A Briefer History of Time
I just finished A Briefer History of Time, by Stephen Hawking and Leonard Mlodinow. It’s a 2005 revisit of the famous A Brief History of Time. In it, Hawking briefly explains things like black holes, quantum physics, string theory, and the origin of the universe, in terms anyone could understand. And I do mean anyone.
I can understand how a book written in 1988 could need an update, but I’m not entirely sure why it needed to be made more accessible. Over 9 million people bought the first book, so clearly the public thought it was accessible enough.
I never read the original (I’ve been meaning to forever, but I just never got around to it); as such, I’m not sure exactly how simplistic it presented things, but I really hope it wasn’t nearly as bad as this one. I’ve never been a big fan of the lie-to-children approach to education past middle school, and that’s exactly the approach the book takes.

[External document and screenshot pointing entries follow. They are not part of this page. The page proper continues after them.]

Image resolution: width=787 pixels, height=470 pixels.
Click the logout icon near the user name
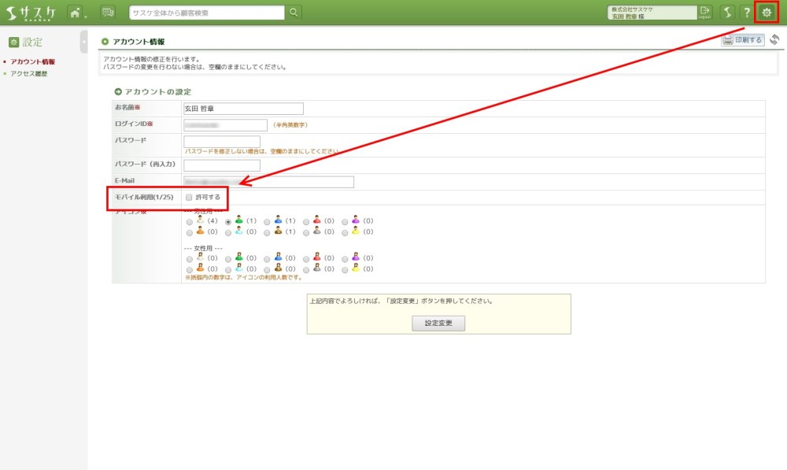pyautogui.click(x=704, y=12)
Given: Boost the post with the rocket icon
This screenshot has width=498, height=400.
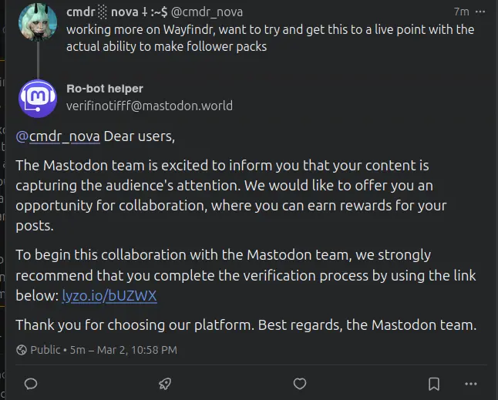Looking at the screenshot, I should pyautogui.click(x=165, y=383).
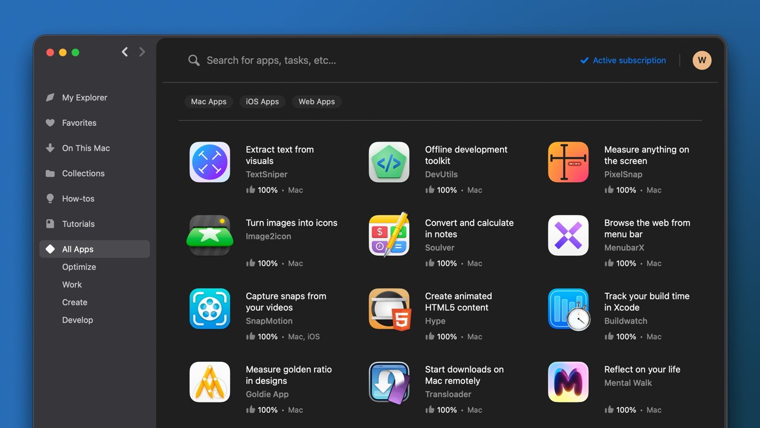The height and width of the screenshot is (428, 760).
Task: Click the Transloader app icon
Action: point(389,382)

Yes, relativity and quantum physics are difficult subjects, and small steps are required to explain them to laypersons, but ye gods, there is such a thing as too much.
Having said that, it’s a great introductory book to physics for children in 7th or 8th grade, but I was really disappointed by the fact that Hawking doesn’t even hint at some of the controversies that made him infamous, such as the black hole information paradox.
Still, even as an adult, if it’s been a few decades since you’ve had Physics, and you’ve forgotten all about Einstein, and you want to relearn but aren’t willing to think at all, it should be a pretty good read. I’d still recommend the original, though.